51. Donate to local homeless shelter
With curfews in effect in some major cities and protests filling the streets, communities of people experiencing homelessness can be displaced. Search for and donate to local shelters and organizations – there are even charities that will pick up your donations for free.
52. Help clean up communities that have seen large protests. Check local community news sites for details on clean-up. Here is an example in Chicago.
53. Get involved with your local Black Lives Matter chapter.
55. Volunteer atERASE Racism (Long Island-based).
56. Volunteer with Rock the Vote to help people register to vote.
Learn ways to be actively anti-racist
57. Combat microaggressions in the workplace
A microaggression, which is defined by Merriam Webster as “a comment or action that subtly and often unconsciously or unintentionally expresses a prejudiced attitude toward a member of a marginalized group,” can cause harm in workplace environments. Addressing these statements directly can help people realize the real meaning behind their “jokes” and comments.

§ **Study questions**
1) Answer these questions using the action list:
(a) What can happen to communities of people experiencing homelessness?
(b) Which group can you volunteer with to help people register to vote?
(c) Which dictionary's definition of a microaggression is quoted?
2) Turn the paragraph in the action list that begins "With curfews in effect" into a short bulleted list that keeps its main facts.
3) Put this sentence from the action list into Spanish: "Addressing these statements directly can help people realize the real meaning behind their “jokes” and comments."
The rows after the action list are separate material.

§ **Entries supplied**
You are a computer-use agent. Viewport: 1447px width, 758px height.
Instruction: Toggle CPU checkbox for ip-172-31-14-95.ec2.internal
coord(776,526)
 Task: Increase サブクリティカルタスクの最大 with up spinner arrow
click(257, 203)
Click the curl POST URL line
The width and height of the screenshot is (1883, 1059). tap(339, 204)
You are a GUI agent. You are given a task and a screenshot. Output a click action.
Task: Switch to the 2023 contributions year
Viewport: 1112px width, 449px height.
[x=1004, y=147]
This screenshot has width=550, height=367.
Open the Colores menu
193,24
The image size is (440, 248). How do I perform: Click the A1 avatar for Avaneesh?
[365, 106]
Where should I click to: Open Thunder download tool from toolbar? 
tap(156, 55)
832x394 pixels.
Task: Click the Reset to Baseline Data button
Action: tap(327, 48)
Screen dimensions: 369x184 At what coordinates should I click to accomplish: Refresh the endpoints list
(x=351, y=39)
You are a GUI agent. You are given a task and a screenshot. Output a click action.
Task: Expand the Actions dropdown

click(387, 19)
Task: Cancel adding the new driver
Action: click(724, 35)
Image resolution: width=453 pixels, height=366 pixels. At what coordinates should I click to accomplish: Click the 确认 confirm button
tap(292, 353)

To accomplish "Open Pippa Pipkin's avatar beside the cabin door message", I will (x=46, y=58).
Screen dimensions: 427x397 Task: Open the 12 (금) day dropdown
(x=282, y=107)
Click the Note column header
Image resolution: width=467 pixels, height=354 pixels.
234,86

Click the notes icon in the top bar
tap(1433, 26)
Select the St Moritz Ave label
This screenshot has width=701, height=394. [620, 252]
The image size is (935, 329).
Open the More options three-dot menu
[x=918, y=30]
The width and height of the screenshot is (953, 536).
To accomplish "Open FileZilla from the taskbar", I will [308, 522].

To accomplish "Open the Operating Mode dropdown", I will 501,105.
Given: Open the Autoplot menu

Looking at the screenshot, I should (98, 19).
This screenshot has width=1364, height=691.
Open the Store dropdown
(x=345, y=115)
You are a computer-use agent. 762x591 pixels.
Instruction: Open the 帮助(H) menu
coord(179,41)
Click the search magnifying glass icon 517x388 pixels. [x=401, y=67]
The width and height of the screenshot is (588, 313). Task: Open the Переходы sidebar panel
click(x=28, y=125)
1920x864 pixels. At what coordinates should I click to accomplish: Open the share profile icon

§ **Completed exercise**
1)
(a) They can be displaced.
(b) Rock the Vote.
(c) Merriam Webster.

2)
- Curfews are in effect in some major cities, and protests are filling the streets.
- Because of this, communities of people experiencing homelessness can be displaced.
- Search for local shelters and organizations and donate to them.
- Some charities will even pick up your donations for free.

3) Abordar estos comentarios directamente puede ayudar a las personas a darse cuenta del verdadero significado detrás de sus “bromas” y comentarios.